■ Data supplied ■
## Start
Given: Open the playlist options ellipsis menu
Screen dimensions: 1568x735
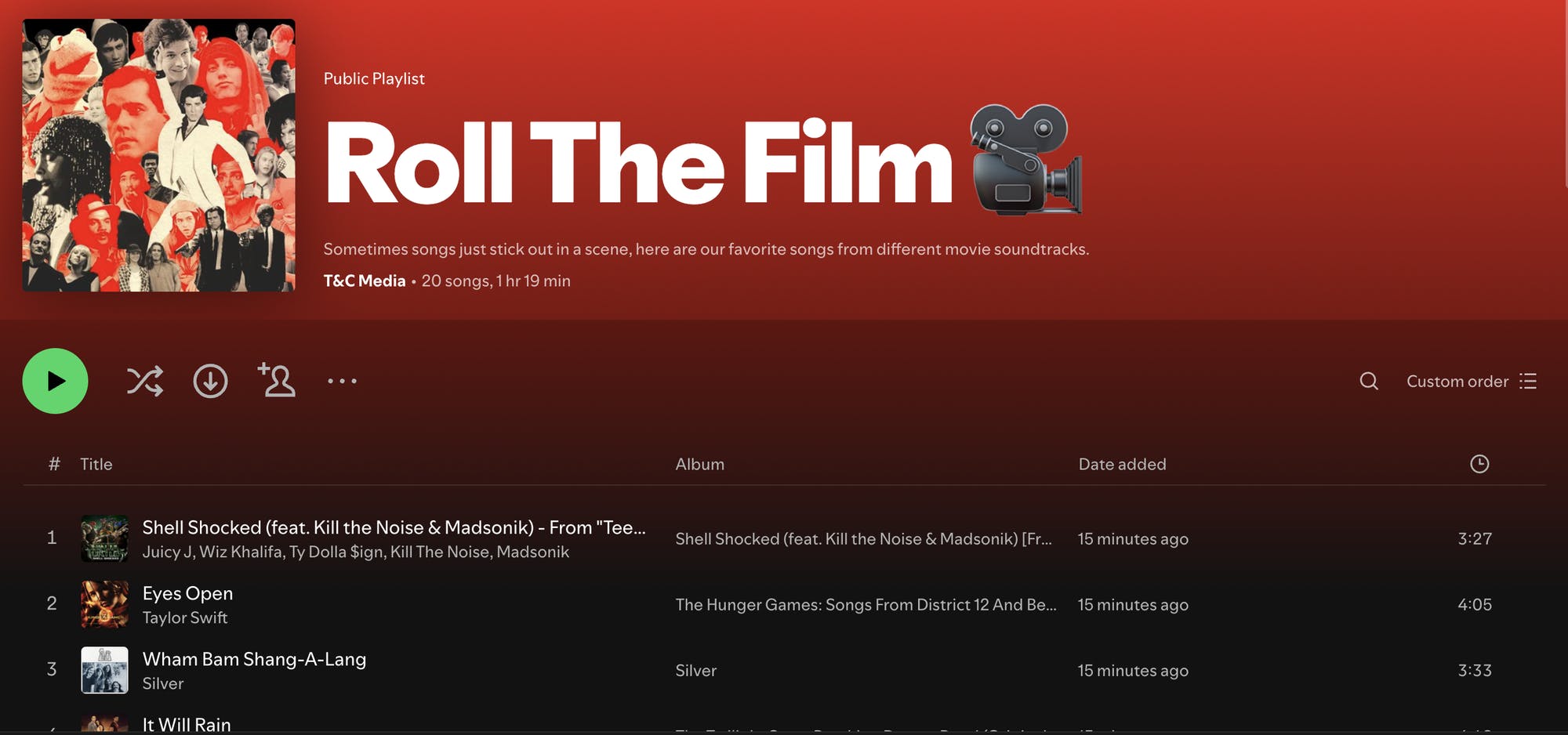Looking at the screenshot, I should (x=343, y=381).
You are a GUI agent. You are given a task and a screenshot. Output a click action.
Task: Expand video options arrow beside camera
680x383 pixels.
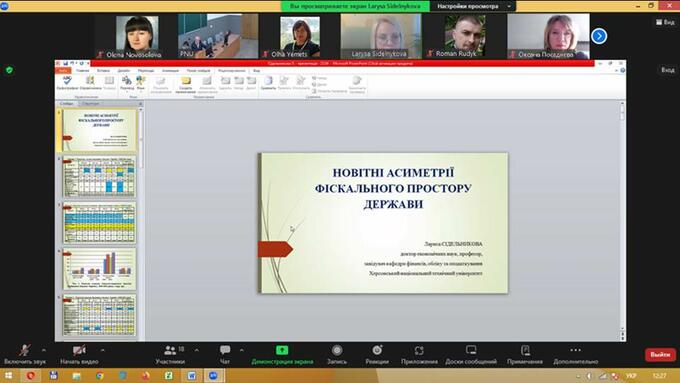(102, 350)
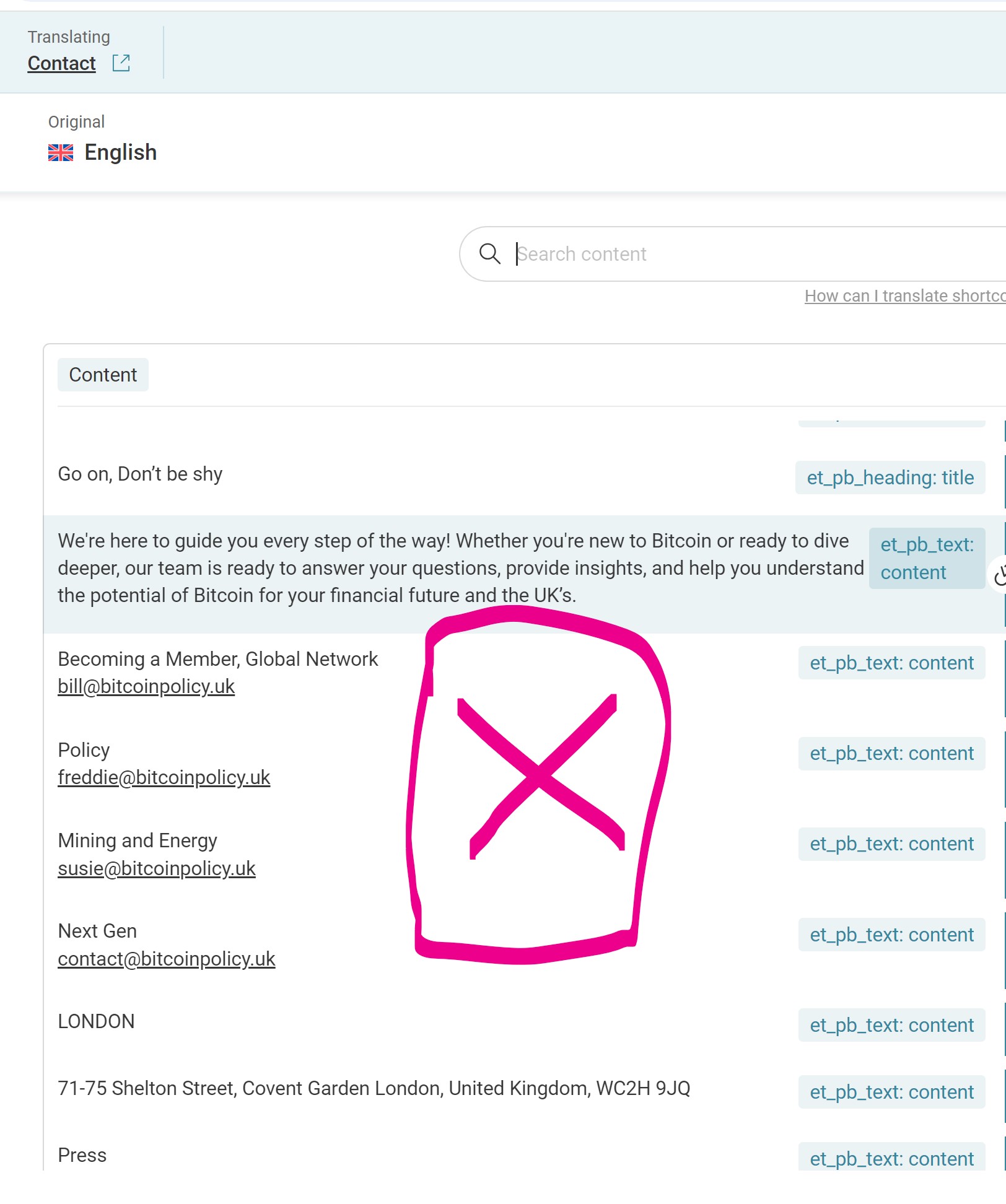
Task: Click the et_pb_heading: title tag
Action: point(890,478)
## End
## Start
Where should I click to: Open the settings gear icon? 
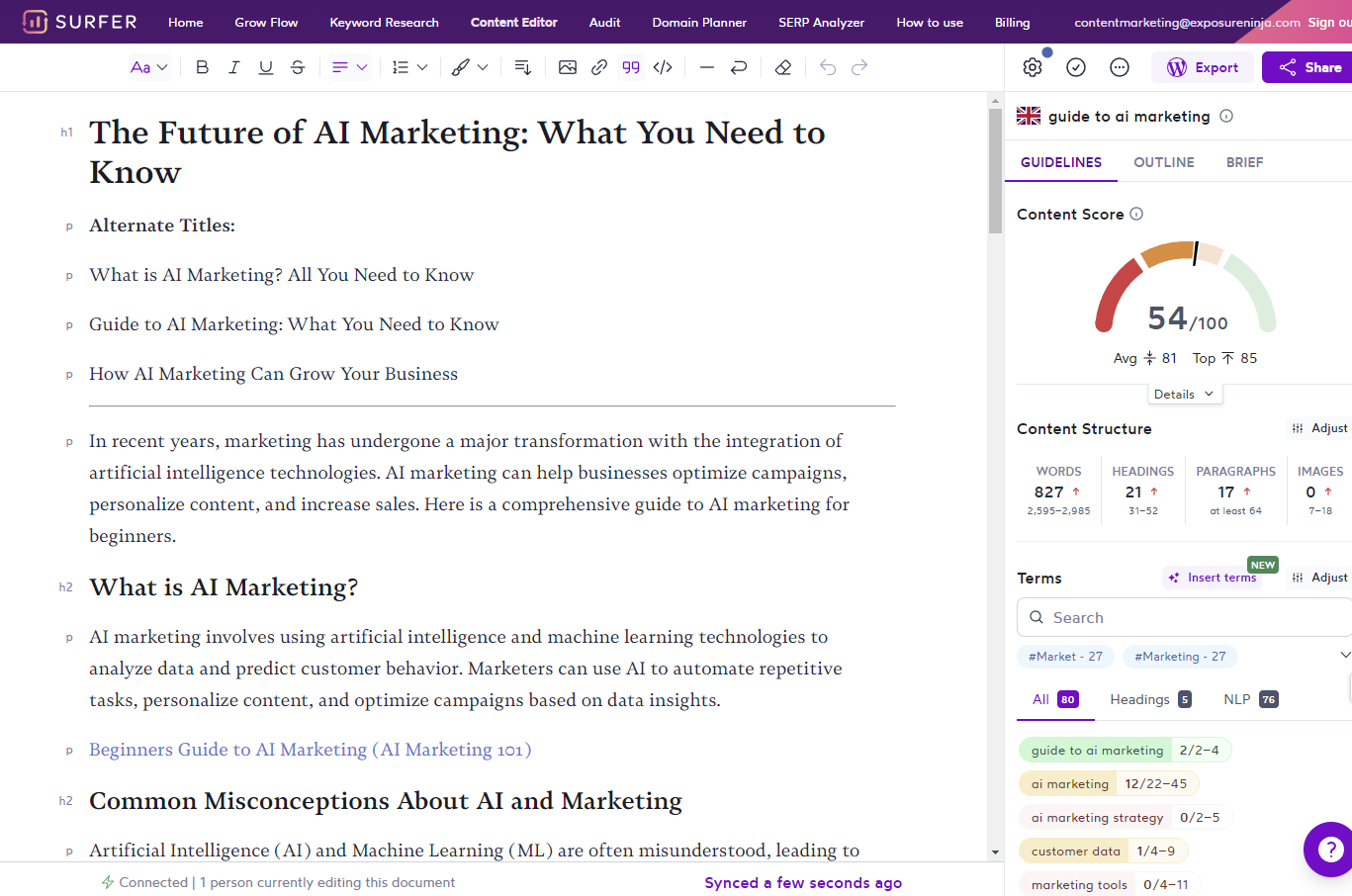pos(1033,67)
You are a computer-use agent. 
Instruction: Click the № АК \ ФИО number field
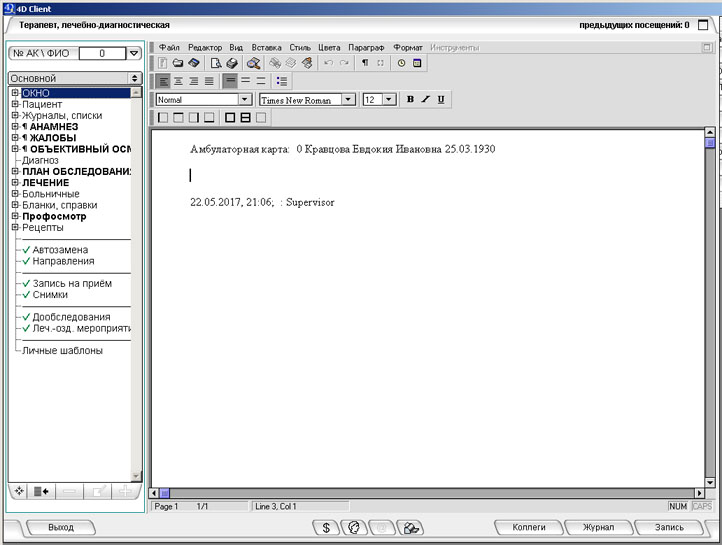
## End
■ Goal of the exercise ■
Revise the part of the material that opens with the line containing "Where should I" and closes with the line containing "Instruction: Click the", replacing "settings gear icon" with "settings cog icon" and leaving everything else unchanged. Return only those lines, omitting the pictures.

■ Response for this exercise ■
Where should I click to: Open the settings cog icon? 
pos(1033,67)
You are a computer-use agent. 
Instruction: Click the № АК \ ФИО number field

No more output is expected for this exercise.